╔══

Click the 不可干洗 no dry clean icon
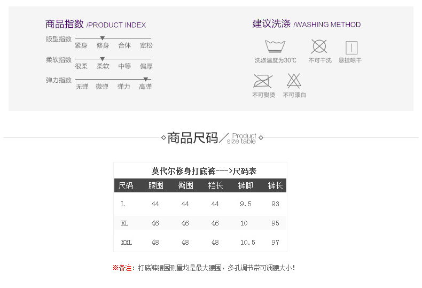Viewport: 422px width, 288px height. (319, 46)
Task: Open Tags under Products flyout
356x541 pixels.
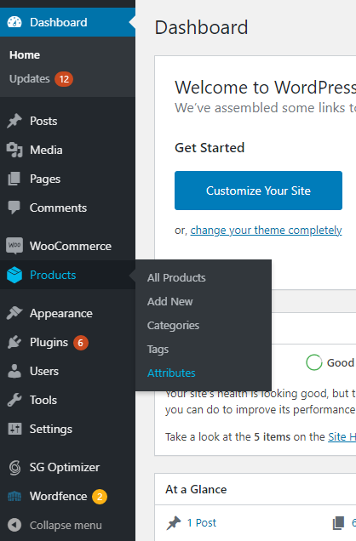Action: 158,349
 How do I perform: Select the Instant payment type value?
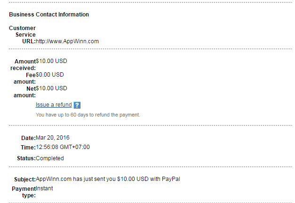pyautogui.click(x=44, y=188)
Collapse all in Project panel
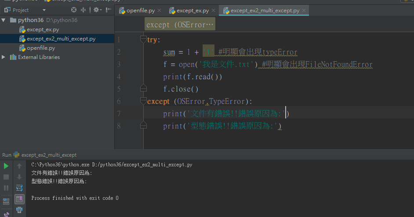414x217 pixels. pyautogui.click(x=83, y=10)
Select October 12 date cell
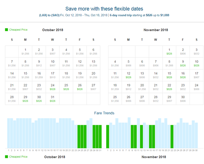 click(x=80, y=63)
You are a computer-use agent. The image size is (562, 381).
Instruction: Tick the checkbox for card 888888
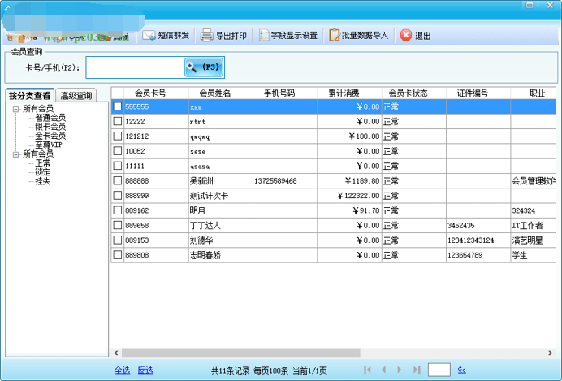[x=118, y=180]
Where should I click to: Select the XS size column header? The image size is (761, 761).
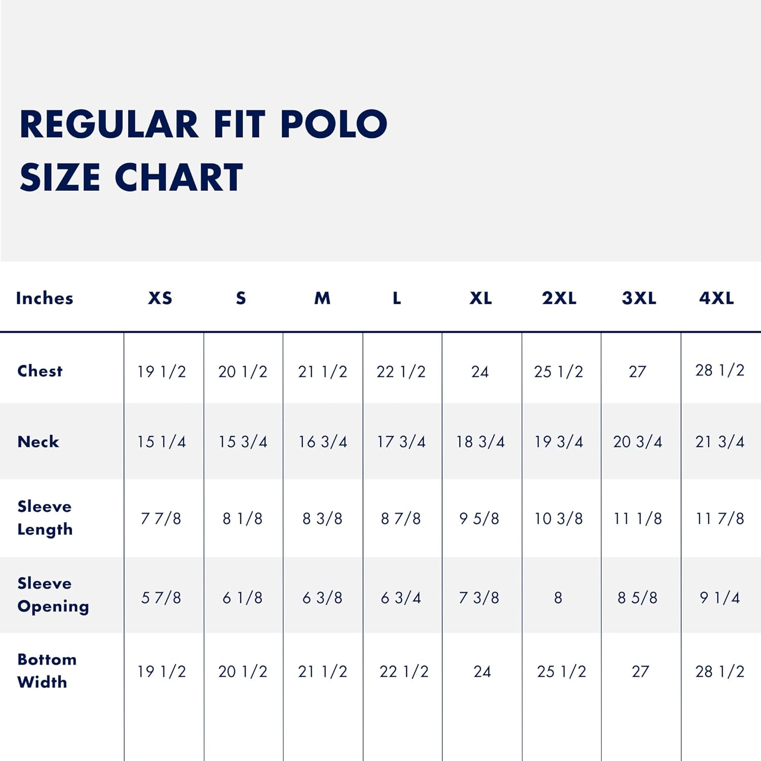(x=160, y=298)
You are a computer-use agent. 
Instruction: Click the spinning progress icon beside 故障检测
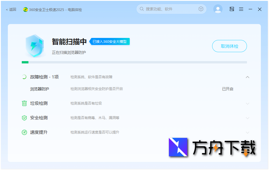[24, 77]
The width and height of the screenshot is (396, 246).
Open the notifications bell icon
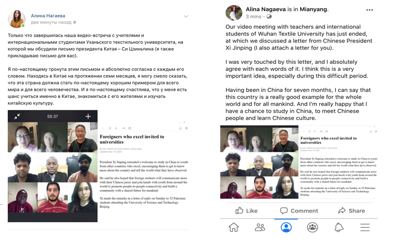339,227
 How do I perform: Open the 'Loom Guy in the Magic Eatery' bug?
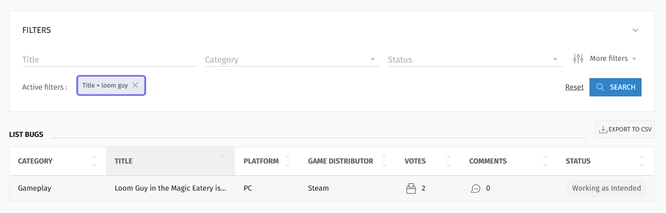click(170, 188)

╚══

• WORK ORDER: For the entries above, the output must hold exactly the lines from the one with "How do I perform: Open" through the last line, both included, and no pictures.

• ANSWER TO THIS TASK:
 How do I perform: Open the 'Loom Guy in the Magic Eatery' bug?
click(170, 188)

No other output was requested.